◆ Provided passage:
Could legalizing prostitution be the next big U.S. trend? Eyes turn to California
Advocates for the decriminalization of prostitution may want to pay attention to what’s going on California, where three sex workers and one potential client have filed suit to overturn the state’s law banning prostitution and solicitation. These individuals represent a non-profit called ESPLER, or the Erotic Service Provider Legal Education and Research Project. This organization seeks to “empower the erotic community and advance sexual privacy rights through legal advocacy, education, and research.”
Is restricting consensual adult sexual activity unconstitutional?
The complaint that was filed in the U.S. District Court in San Francisco claims that California’s prohibition on the sex industry negatively impacts an individual’s rights to privacy and freedom of speech. More specifically, the suit contends that California’s current anti-prostitution law unfairly deprives individuals the right to private consensual activity, criminalizes the discussion of this activity between consenting adults, and unconstitutionally places restrictions on individuals’ right to freely associate. It makes note of recent cases overturning bans on sodomy and same-sex marriage.
Save for a few counties in Nevada, prostitution is illegal in the United States. However, across the globe many countries, such as Holland, Austria, France, Australia, etc…have successfully taken steps to decriminalize and/or regulate the industry. Others, such as Japan and Russia, generally turn a blind eye to the trading of money for consensual sex. But in the vast majority of areas of the United States, the “world’s oldest profession,” as it is commonly characterized, remains legally taboo — despite the fact that for many centuries, Americans, even those who are so-called prominent citizens, have engaged in or supported the practice.

◆ Target pointing data:
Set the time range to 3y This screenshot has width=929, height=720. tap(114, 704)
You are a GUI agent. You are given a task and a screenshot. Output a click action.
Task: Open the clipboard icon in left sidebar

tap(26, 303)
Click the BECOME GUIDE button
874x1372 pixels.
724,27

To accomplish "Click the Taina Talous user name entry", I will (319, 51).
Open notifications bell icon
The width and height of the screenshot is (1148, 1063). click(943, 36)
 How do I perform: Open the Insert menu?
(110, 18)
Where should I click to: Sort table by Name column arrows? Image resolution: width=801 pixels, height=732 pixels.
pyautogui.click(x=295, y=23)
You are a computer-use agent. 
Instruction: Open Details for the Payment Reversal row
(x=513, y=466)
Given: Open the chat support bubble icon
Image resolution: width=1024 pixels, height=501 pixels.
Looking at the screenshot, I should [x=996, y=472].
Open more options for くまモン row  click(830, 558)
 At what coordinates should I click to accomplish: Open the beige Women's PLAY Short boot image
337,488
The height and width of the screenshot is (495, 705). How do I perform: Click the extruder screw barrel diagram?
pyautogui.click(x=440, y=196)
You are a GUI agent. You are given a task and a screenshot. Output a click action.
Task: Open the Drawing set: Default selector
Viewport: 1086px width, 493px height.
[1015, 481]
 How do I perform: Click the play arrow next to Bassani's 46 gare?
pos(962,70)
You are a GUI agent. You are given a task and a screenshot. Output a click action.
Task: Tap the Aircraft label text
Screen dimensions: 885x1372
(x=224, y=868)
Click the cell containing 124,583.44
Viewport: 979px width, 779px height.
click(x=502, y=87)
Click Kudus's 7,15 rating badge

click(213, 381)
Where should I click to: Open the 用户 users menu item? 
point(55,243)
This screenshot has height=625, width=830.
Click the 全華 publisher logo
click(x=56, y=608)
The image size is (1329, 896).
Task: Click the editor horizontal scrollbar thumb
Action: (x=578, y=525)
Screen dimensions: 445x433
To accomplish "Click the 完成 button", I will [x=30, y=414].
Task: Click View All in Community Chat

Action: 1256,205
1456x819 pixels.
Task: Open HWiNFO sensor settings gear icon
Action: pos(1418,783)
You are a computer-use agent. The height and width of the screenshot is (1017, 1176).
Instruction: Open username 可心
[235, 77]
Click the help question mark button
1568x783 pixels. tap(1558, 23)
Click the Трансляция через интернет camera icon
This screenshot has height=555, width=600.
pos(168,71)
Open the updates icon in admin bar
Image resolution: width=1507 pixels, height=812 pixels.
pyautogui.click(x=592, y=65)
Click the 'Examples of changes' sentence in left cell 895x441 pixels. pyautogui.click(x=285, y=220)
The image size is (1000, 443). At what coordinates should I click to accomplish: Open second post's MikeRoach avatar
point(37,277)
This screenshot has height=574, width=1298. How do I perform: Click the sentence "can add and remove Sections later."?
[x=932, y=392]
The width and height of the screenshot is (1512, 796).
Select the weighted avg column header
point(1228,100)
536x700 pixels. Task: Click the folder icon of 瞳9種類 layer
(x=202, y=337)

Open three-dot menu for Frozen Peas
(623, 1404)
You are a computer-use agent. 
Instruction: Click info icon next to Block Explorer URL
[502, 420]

◆ Stated goal: In the article on the California prostitution lawsuit, which court received the complaint?

◆ Solution: The U.S. District Court in San Francisco.